49:21Nie sądzę, że Los Angeles jest wystarczająco duże dla Zorro i El Cuchillo.
49:25On poszedł w tę stronę!
49:27Grazie!
49:41Adios, chaparrita bonita!
49:43Adiosito!
49:46Otwórz drzwi.
49:47No, otwórz!
49:51Zdjęcia i montaż
50:02Podzielcie każdą niebezpieczną sytuacją.

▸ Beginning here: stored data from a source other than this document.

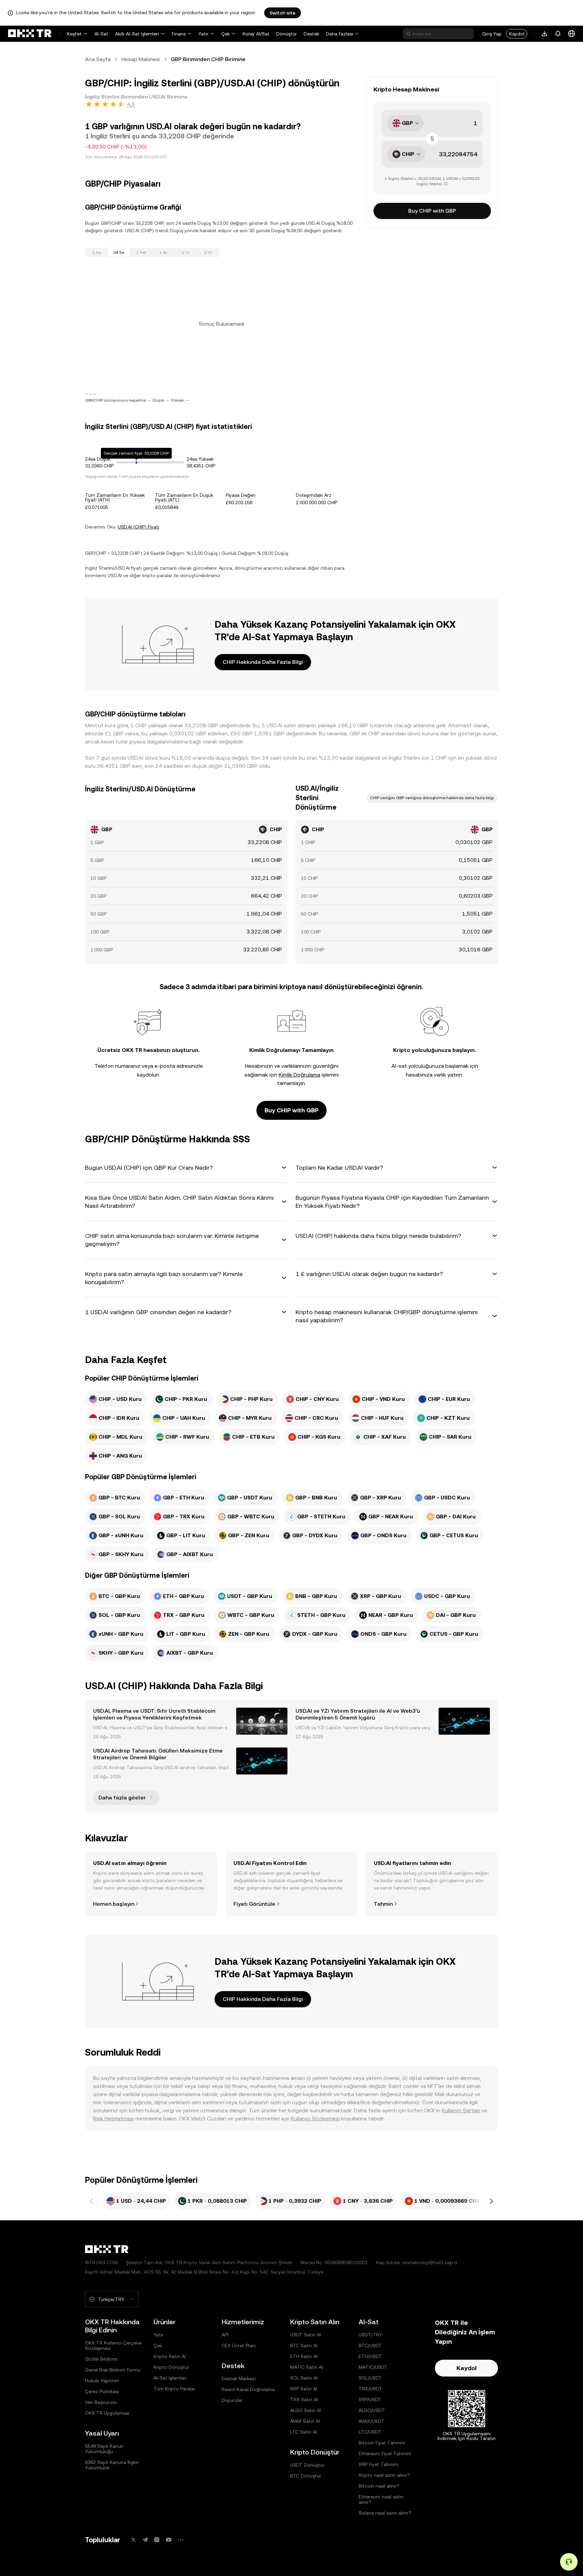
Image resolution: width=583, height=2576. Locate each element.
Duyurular (232, 2400)
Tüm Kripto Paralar (174, 2388)
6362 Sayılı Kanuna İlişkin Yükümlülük (112, 2465)
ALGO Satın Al (305, 2410)
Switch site (283, 13)
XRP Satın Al (303, 2388)
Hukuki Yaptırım (102, 2380)
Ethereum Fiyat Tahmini (385, 2453)
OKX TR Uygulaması (107, 2413)
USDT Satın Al (305, 2334)
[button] (186, 1168)
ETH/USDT (370, 2356)
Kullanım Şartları (461, 2110)
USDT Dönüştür (307, 2465)
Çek (225, 33)
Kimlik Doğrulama (299, 1075)
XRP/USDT (370, 2399)
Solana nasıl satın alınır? (385, 2513)
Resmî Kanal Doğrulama (248, 2389)
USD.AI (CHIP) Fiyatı (138, 527)
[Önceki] (92, 2201)
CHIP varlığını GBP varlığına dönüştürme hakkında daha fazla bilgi (432, 797)
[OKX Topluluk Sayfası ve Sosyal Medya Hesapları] (180, 2540)
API (225, 2334)
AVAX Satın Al (305, 2421)
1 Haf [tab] (141, 252)
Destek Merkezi (239, 2378)
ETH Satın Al (303, 2356)
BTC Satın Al (303, 2345)
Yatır (203, 33)
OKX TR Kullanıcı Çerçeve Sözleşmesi (113, 2345)
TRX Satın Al (304, 2399)
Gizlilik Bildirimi (101, 2359)
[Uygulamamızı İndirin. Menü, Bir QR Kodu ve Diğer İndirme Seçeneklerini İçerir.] (544, 34)
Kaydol (516, 33)
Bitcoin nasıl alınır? (379, 2486)
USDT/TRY (370, 2334)
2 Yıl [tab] (208, 252)
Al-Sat (101, 33)
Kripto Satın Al (170, 2356)
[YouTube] (169, 2540)
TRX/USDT (370, 2388)
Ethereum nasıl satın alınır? (381, 2499)
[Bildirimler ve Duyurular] (558, 34)
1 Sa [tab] (96, 252)
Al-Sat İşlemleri (170, 2378)
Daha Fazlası (339, 33)
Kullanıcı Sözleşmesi (315, 2118)
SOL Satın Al (303, 2378)
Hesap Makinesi (140, 59)
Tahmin (383, 1904)
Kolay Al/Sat (256, 33)
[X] (133, 2540)
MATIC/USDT (373, 2367)
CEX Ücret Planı (239, 2345)
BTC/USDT (370, 2345)
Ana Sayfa (98, 59)
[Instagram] (157, 2540)
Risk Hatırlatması (113, 2118)
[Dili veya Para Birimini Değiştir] (571, 34)
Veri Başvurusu (101, 2402)
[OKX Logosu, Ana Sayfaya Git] (29, 34)
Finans (179, 33)
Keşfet (74, 33)
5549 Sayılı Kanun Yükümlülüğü (104, 2448)
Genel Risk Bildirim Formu (113, 2369)
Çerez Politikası (102, 2391)
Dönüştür (286, 33)
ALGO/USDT (372, 2410)
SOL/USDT (370, 2378)
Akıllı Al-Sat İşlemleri (137, 33)
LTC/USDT (370, 2432)
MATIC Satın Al (306, 2367)
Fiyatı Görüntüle (254, 1904)
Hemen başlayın (113, 1904)
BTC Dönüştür (305, 2475)
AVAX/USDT (371, 2421)
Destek (311, 33)
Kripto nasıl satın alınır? (384, 2475)
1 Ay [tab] (163, 252)
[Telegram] (145, 2540)
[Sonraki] (491, 2201)
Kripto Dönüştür (171, 2367)
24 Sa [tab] (118, 252)
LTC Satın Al (303, 2432)
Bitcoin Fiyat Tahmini (382, 2442)
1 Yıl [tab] (186, 252)
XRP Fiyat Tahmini (378, 2464)
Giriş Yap (492, 33)
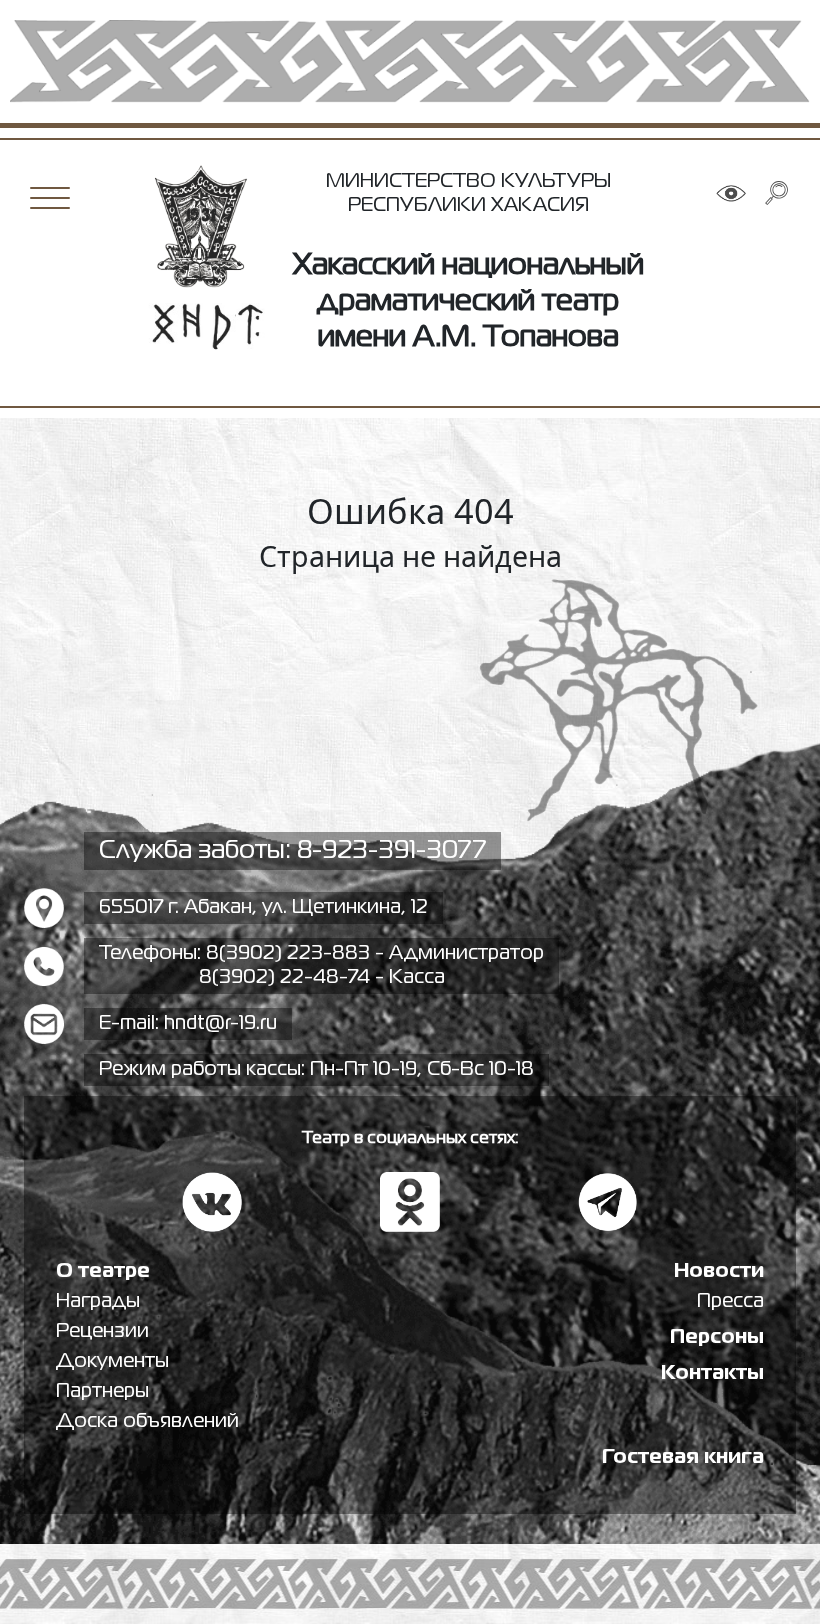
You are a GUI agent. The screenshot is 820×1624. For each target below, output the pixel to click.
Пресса (730, 1301)
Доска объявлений (147, 1421)
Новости (719, 1271)
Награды (98, 1301)
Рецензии (102, 1331)
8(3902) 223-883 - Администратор (375, 953)
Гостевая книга (683, 1457)
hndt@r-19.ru (220, 1023)
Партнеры (102, 1391)
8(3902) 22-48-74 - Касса (322, 977)
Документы (112, 1361)
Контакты (712, 1373)
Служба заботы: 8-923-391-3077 (292, 851)
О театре (103, 1271)
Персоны (717, 1337)
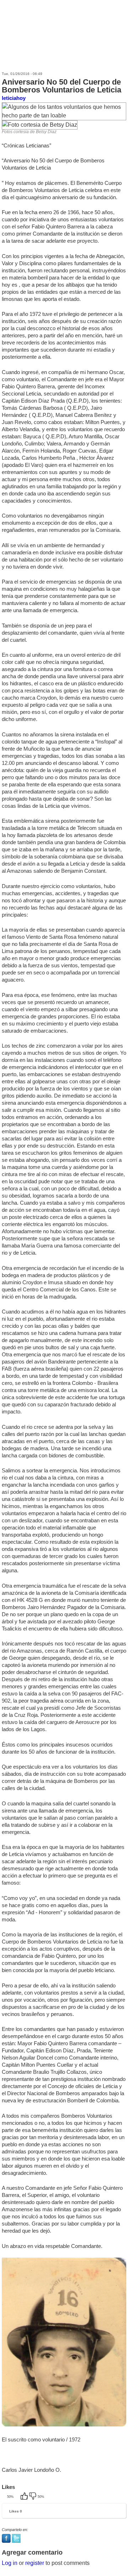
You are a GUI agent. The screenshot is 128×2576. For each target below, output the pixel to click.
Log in (9, 2563)
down (33, 2496)
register (34, 2563)
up (25, 2496)
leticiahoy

50:04Każdą niebezpieczną escapadę.
50:06Starring Guy Williams jako nienawidzkim Zorro,
50:10krzyczącym bramami i porównującym się z gościem Gilbert Rowlandem jako giej-bandyt.
50:16W następnym tygodniu, gdy Walt Disney zaprezentuje...
50:19Adios El Cuchillo!
50:22Senorze, zostaniemy waszym gościem na około tygodniu,
50:26dopóki samolot z Bostonu nie przyjeżdża do San Pedro.
50:29A pan i Diego są wolni przyjeżdżać i iść, jak sobie przydają.
50:34Jedno na raz.
50:36Tak długo, jak jeden z was zostanie usiadł w tym siedzibie.
50:41Powinienem zapowiedzieć panu,
50:43że jeśli znajdzie się tu jakiś problem,
50:45ktoś zostanie usiadł w siedzibie.